Современники заметили, что на процессе «нечаевцев» состав защиты был исключительно ярким, когда на суде выступили В.Д.Спасович, Д.В.Стасов, В.И.Танеев, А.И.Урусов, А.М.Унковский, К.К.Арсеньев, Е.И.Утин, В.Н.Герард, К.Ф.Хартулари, А.И.Языков, А.Н.Турчанинов, А.А.Герке, А.А.Ольхин и другие, всего 21 адвокат. На процессе «193-х» вообще «красовался отборный цвет то­гдашней русской присяжной адвокатуры», здесь подсудимых защищали: В.Д.Спасович, Д.В.Стасов, П.А.Александров, Е.И.Утин, В.Н.Герард, Г.В.Бардовский, П.А.Потехин, Н.П.Карабчевский, А.Я.Пассовер, В.О.Люстиг, В.В.Самарский-Быховец и другие, всего 35 адвокатов. Криминалист с ми­ровым именем, профессор уголовного права Н.С.Таганцев, выступивший одним из защитников на про­цессе «193-х», отметил, что там были «не только представители ума и сердца адвокатуры», кроме того, «представителем адвокатской совести был Дмитрий Васильевич Стасов».

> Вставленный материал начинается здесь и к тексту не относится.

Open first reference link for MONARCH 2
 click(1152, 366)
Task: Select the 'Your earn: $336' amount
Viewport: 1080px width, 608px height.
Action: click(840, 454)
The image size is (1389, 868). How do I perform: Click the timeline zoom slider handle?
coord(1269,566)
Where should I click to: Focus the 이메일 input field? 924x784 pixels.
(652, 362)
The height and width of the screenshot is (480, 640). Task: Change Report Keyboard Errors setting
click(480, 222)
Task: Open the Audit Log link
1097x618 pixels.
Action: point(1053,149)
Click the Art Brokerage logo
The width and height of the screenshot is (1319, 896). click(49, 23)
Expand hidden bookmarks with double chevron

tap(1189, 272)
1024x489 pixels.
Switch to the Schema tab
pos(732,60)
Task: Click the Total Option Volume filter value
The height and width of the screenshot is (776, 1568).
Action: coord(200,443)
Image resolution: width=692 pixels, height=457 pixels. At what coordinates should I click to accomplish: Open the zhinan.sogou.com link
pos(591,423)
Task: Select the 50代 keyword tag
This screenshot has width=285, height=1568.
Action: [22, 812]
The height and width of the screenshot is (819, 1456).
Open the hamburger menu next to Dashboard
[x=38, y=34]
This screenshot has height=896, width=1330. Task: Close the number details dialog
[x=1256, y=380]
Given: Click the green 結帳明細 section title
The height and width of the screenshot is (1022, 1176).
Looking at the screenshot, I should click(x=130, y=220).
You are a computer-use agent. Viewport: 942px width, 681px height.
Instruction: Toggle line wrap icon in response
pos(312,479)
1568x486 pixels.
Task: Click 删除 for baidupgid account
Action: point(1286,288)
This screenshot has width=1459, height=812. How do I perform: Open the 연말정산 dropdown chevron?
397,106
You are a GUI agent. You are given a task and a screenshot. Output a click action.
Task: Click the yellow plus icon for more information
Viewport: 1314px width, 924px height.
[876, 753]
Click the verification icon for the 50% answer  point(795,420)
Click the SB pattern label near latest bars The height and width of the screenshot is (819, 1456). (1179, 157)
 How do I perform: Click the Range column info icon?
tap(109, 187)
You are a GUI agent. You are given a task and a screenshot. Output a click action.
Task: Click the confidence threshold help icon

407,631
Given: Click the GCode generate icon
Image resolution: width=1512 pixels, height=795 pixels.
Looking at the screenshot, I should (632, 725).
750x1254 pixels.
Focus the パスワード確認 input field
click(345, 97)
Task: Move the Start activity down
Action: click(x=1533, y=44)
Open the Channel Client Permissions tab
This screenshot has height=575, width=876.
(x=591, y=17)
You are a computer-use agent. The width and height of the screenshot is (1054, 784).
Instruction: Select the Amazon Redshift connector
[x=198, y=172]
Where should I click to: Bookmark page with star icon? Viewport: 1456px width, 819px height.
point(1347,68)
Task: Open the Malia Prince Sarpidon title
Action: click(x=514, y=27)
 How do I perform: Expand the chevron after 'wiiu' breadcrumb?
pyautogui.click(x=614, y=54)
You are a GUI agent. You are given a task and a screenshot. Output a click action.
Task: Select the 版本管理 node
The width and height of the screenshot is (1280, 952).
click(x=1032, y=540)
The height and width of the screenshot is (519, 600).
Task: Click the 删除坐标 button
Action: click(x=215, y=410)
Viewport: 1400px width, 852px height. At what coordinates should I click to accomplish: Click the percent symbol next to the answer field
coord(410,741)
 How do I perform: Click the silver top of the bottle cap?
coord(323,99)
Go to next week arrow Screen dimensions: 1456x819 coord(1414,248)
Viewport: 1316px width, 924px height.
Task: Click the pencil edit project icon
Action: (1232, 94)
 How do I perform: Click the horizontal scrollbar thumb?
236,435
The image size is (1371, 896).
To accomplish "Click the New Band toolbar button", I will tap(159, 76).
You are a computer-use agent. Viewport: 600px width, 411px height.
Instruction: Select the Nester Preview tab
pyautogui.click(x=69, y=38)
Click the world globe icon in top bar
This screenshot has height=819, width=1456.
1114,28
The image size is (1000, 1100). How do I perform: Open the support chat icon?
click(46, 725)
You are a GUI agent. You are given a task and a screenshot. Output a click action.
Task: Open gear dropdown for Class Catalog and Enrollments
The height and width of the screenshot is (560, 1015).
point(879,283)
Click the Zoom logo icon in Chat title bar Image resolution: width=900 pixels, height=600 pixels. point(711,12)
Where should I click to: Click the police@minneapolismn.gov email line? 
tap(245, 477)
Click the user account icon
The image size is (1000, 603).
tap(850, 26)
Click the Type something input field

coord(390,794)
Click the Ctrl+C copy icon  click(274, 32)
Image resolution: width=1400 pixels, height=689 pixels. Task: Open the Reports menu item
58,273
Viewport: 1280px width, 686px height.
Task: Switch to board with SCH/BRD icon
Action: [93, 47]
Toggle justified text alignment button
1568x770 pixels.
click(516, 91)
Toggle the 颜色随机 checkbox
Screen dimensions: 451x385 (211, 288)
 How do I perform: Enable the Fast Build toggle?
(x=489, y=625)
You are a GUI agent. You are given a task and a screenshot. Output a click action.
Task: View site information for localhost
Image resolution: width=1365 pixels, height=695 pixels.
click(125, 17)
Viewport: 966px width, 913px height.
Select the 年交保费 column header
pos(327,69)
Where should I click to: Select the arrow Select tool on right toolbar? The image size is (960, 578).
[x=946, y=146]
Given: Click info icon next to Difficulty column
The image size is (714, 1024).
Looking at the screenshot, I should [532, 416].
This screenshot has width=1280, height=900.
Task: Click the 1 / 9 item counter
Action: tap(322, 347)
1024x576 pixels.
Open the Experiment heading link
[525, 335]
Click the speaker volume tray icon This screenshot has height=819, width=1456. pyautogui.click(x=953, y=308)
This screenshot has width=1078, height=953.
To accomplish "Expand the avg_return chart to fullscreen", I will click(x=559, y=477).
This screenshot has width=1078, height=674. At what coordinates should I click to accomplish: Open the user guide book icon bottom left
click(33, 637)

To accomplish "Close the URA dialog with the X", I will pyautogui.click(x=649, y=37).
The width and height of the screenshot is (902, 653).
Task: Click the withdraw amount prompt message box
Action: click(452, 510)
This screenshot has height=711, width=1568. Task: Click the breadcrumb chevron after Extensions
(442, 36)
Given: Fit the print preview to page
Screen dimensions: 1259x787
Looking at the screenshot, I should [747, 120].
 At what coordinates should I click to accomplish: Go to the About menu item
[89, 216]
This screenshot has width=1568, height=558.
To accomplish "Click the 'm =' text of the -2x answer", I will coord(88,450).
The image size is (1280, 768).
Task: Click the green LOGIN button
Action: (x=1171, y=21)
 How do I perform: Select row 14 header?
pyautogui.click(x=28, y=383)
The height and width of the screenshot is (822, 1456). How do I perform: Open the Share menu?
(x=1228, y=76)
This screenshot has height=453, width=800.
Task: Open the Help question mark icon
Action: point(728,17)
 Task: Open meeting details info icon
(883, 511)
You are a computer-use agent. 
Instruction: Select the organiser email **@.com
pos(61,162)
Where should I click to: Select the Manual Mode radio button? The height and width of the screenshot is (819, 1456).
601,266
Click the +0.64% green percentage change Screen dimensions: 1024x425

В 1871 г. он вел защиту участников нечаевской организации «Народная расправа»: студентов пе­тербургских высших учебных заведений Н.С.Долгова, Н.Н.Римского-Корсакова, П.А.Топоркова и бывшей помещицы В.В. Александровской. В 1878 г. именитый адвокат защищал участников «хождения в народ» из Большого общества пропаганды, Самарского и Пензенского кружков: Ф.Н. Лермонтова, А.А.Александровского, И.И.Ареопагитского, А.А.Пономарева, И.И.Доброва, В.И.Сабелькина, М.Н.Милоголовкина, А.А.Пыпина, П.В.Курдюмова, А.Я.Сидорацкой, М.В.Эдельштейна, П.В.Кротонова, также в основном учащейся молодежи. Кроме того, еще девять подсудимых, «взятых под поручительство» Д.В.Стасова (залог доходил до 10 тыс. рублей), были освобождены из-под стражи на время суда: С.В.Мокиевский-Зубок, Л.А.Дическуло, И.И.Добровольский и другие. «Ввиду побега осужденного приговором . врача Ивана Добровольского», как говорится в определении ОППС от 2 июня 1878 г., залог, представленный присяжным поверенным Стасовым, обратили в «капитал на уст­ройство мест заключения». Во многих случаях он выступал защитником «по избранию» самих под­судимых, кроме того, в ходе того и другого процесса ему были «переданы от других адвокатов» под­судимые с наиболее тяжкими обвинениями, опять же по их собственной просьбе. Так, Ф.Н. Лермонтов указывал в своем заявлении: «Прис. пов. Герард не смог заняться изучением моего дела, хотя он и согласился быть моим защитником. Вследствие чего я и вынужден был доверить ве­дение защиты по моему делу другому прис. пов. госп. Дмитрию Васильевичу Стасову». В таких слу­чаях адвокат никогда не отказывался, хотя и прекрасно понимал, на что идет.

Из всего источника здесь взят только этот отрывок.